Die Ruhelosigkeit des Geistes wird durch die von äußeren Umständen und inneren Gefühlsströmen ausgehenden Impulse bewirkt. Zwischen diesen Impulsen bewegt sich der Geist, und sie bewegen ihn. In der Meditation lernen wir allmählich, die mäandernde Natur des Geistes zu beherrschen und verringern damit seine Instabilität. Ruhelosigkeit und die Konzentration auf nur einen Gedanken sind Kontraste, die der Geist lernen muss auszugleichen. Wechselt er ständig seine Präferenzen, kann er nicht bei einer Sache bleiben.
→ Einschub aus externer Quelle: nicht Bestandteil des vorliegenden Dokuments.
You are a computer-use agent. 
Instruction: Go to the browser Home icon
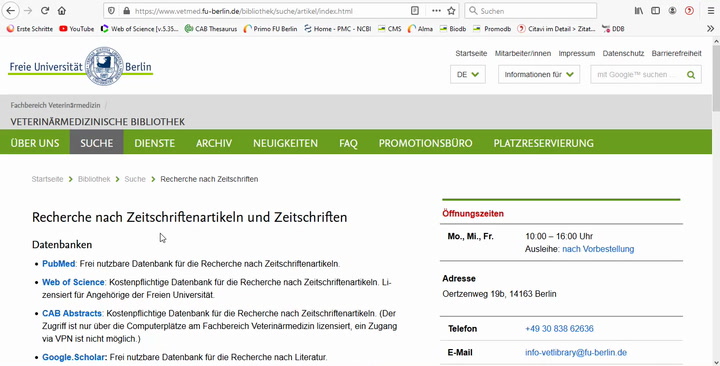62,11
Die Ruhelosigkeit des Geistes ist die Ursache vieler Probleme und muss deshalb dringend abgebaut werden. Gibt es ein Problem und der Geist ist ruhelos, kann sogar ein senfkorngroßes Problem den Umfang eines Gebirges annehmen. Hat der Geist sich aber stabilisiert, bleibt selbst ein großes Problem klein genug für das Finden einer Lösung. Eine gute Vorbereitung für die Meditation ist es, sich systematisch in der Konzentration auf nur einen Gedanken zu üben.
Was in der Yogaphilosophie Maharishi Patanjalis als Pratyahara bezeichnet wird, ist Pratisanlinta in den Jain Agamas. Beides benennt eine Methode zur Steigerung der Konzentrationsfähigkeit und Reduzierung der Instabilität des Geistes. Gewöhnlich werden die Sinne von Objekten der Außenwelt angezogen. Lenkt man sie nach innen, anstatt sie auf die äußeren Reize reagieren zu lassen, vermindert sich die Instabilität des Geistes automatisch. Diesen Vorgang verstehen wir unter Pratisanlinta. Wann immer die Sinne nach außen gerichtet sind, nehmen sie Kontakt mit Objekten in der Außenwelt auf. Die Aufgabe des Geistes besteht darin, jedes von den Sinnen präsentierte Rohmaterial zu konkretisieren und einzuordnen. Mittels der Sinne kommuniziert er mit der Außenwelt, direkt kann er nicht mit ihr kommunizieren.
Die Instabilität des Geistes hängt eng mit den durch externe Objekte aktivierten Reaktionen der Sinne zusammen. In der Meditation wird man dazu aufgefordert die Augen zu schließen, was nichts anderes bedeutet, als nicht mehr mit den farbenprächtigen Fantasien der Außenwelt zu kommunizieren. Schließen wir die Augen und sehen die Außenwelt nicht mehr, bricht unsere Kommunikation mit ihr ab. Unterbrechen wir die sensorische Wahrnehmung, vermindern wir die Ruhelosigkeit des Geistes. Der Geist wird sofort aktiv, wenn die Sinne aktiv sind. Deshalb ist die Lösung des Problems, den Geist zu beschäftigen. Wir konzentrieren ihn auf einen Punkt, geben ihm eine Grundlage. Diese Grundlage ist der Atem. Je stärker sich der Geist auf den Atem konzentriert, desto besser kann man die sensorische Wahrnehmung ausgleichend steuern. Dann bereiten weder die Sinne, noch der Geist Probleme.